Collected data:

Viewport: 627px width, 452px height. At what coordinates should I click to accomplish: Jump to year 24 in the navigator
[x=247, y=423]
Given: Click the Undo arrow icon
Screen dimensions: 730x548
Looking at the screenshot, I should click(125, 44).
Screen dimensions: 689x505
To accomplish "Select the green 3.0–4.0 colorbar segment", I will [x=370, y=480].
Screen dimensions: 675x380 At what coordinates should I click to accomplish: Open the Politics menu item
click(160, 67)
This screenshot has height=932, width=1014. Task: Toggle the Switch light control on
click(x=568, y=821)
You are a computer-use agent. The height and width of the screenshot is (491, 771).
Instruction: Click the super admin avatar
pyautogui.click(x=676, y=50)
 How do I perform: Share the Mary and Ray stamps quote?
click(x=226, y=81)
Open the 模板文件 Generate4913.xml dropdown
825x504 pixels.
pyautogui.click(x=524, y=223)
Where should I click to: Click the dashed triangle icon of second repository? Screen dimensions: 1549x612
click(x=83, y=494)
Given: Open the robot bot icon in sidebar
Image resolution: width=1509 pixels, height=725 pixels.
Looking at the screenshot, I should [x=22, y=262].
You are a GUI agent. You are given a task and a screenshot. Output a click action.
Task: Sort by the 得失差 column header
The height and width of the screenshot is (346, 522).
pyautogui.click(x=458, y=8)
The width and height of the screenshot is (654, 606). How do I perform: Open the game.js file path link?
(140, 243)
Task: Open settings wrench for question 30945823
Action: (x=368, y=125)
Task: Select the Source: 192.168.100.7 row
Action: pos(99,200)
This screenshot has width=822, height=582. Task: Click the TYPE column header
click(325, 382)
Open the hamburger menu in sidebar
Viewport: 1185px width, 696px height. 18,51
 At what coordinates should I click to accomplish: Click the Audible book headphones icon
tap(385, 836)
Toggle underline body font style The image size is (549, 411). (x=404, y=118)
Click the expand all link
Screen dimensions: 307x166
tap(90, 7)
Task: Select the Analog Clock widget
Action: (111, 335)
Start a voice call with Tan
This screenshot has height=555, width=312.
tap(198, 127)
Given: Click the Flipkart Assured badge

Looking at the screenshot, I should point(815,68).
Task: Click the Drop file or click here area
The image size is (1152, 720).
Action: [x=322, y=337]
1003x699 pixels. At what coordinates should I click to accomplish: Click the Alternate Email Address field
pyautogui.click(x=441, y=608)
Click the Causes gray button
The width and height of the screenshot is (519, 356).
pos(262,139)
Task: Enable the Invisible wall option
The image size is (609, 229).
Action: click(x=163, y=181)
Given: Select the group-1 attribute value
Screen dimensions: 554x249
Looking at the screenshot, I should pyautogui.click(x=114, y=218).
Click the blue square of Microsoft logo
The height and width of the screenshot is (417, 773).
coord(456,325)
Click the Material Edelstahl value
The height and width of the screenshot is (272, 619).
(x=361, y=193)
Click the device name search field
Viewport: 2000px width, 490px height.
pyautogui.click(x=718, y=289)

TASK REQUIREMENTS:
Extract the first line above and each line after it up to and including the one with "Screen dimensions: 689x505", please, exactly and with nothing else.

ANSWER TO THE EXERCISE:
Viewport: 627px width, 452px height. At what coordinates should I click to accomplish: Jump to year 24 in the navigator
[x=247, y=423]
Given: Click the Undo arrow icon
Screen dimensions: 730x548
Looking at the screenshot, I should click(125, 44).
Screen dimensions: 689x505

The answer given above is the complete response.